While stakeholder buy-in is essential to success, allowing governments to help decide the consequences for their own agencies being deemed noncompliant could result in weaker punishment.

Sochi Allegations

Finally, in response to questions from New York Times reporter Rebecca Ruiz, Bach addressed the ongoing investigations into doping at the 2014 Olympics in Sochi, Russia.

The McLaren Report found state-sponsored doping and a massive cover-up; part two of the investigation is expected sometime this month.

Yet the IOC has taken no action against Russia, as previously mentioned declining to bar the country from competing in the 2016 Summer Olympics. Instead, Bach and his allies refer to the McLaren report as containing unproven allegations.

This remains a mystery to many, including the Institute of National Anti-Doping Organizations (iNADO), which counts 59 members including those on every habitable continent.

“As the IOC’s reaction to the McLaren Report has damaged sport – as many believe – then it must commit to becoming part of the solution and, not through denial and equivocation continue to exacerbate the problem,” iNADO wrote in a press release on Thursday. “One starting point would be to acknowledge, as has the Court of Arbitration for Sport and the courts of Switzerland and Germany, that the McLaren Report sets out well-documented and reliable findings and not mere allegations.”

Instead of doing so, Bach sought to double down on the IOC’s refusal to use the WADA investigation as the basis of any sort of action.

“We have two commissions on the IOC side because it is up to the IOC and also the international federations in particular to issue sanctions there,” Bach said. “Sanctions… can be applied only following their procedures. So by the Olympic Charter the IOC is requested before issuing any kind of measures or sanctions to give a fair hearing to everybody.

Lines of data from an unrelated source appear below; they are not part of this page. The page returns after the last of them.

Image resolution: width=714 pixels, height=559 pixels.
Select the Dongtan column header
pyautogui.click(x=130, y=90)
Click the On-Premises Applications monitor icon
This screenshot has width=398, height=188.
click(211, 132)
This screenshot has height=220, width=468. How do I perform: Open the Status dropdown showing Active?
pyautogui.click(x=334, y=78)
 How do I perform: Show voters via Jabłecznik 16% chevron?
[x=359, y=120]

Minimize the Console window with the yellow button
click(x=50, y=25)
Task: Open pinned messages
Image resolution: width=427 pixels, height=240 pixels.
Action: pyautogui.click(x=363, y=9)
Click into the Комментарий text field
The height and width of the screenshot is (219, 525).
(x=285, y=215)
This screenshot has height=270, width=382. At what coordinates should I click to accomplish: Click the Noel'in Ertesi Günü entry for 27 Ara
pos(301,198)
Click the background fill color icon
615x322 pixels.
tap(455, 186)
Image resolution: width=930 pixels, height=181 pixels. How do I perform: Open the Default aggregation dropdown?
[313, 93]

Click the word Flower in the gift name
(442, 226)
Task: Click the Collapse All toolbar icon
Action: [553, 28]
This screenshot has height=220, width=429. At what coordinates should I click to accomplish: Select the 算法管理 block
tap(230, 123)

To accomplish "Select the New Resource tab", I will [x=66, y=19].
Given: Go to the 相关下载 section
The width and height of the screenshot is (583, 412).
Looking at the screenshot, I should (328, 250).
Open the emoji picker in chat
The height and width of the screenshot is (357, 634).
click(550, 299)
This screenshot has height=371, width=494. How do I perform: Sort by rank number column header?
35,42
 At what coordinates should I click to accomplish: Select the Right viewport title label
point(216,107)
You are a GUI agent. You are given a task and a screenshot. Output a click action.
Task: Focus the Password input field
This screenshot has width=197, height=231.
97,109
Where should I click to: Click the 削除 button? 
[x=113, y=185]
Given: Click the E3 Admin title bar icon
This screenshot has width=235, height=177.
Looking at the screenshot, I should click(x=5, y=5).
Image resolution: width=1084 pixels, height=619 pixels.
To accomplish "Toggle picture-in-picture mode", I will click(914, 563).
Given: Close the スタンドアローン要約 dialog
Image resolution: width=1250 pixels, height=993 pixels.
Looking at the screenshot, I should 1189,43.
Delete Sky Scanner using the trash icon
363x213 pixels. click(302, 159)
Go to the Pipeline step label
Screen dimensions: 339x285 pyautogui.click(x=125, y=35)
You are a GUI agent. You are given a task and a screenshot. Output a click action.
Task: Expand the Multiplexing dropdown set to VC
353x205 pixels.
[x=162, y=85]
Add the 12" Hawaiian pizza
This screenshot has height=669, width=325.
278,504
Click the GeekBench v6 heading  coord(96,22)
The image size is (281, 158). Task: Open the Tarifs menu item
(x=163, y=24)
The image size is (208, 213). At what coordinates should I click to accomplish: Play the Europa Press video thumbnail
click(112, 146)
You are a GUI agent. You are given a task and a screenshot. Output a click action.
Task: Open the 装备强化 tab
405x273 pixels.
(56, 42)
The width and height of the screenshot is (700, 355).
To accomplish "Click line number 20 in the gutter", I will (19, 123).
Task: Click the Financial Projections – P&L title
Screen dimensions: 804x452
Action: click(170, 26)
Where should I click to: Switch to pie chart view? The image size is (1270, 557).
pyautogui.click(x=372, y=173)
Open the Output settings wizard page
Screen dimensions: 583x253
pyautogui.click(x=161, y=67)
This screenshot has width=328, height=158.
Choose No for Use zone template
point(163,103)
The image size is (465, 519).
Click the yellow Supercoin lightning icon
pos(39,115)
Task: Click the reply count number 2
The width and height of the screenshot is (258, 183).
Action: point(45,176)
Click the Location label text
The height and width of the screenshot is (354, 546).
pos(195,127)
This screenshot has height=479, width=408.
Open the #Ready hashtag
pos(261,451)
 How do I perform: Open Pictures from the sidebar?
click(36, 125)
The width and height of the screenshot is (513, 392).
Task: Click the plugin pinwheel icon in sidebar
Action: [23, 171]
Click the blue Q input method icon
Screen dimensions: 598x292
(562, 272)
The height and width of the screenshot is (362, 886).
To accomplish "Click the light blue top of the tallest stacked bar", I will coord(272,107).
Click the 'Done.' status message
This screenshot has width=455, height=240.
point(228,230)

As you know Mr. McLaren has not heard the Russian side there before issuing his report.”

The Olympic Charter bylaws for Rule 59 state that “Any individual, team or any other individual or legal entity has the right to be heard by the IOC body competent to apply a measure or sanction to such individual, team or legal entity. The right to be heard in the sense of this provision includes the right to be acquainted with the charges and the right to appear personally or to submit a defence in writing.”

However, this seems to suggest that the right to reply or defend oneself could come after a charge has been made, but before the sanction is applied. This does not appear to stop the IOC from provisionally suspending either individual athletes or larger organizations.

For instance, across sports athletes are issued provisional suspensions as soon as a doping violation is detected, and are not allowed to compete while their cases – including their defenses – are ongoing.

It is not clear what would happen if evidence from the IOC and WADA disagree. WADA has appealed doping cases to CAS where it feels that the World Anti-Doping Code has not been properly applied, including recently in the case of Norwegian cross-country skier Martin Johnsrud Sundby.

Bach also seemed to imply that after gathering its own evidence, the IOC may turn it over to an external body such as CAS to handle sanctions.

“Again here, also, following the normal judicial procedures, you have to make the difference between the prosecutor and the judge in order to have a legally sustainable procedure,” he said.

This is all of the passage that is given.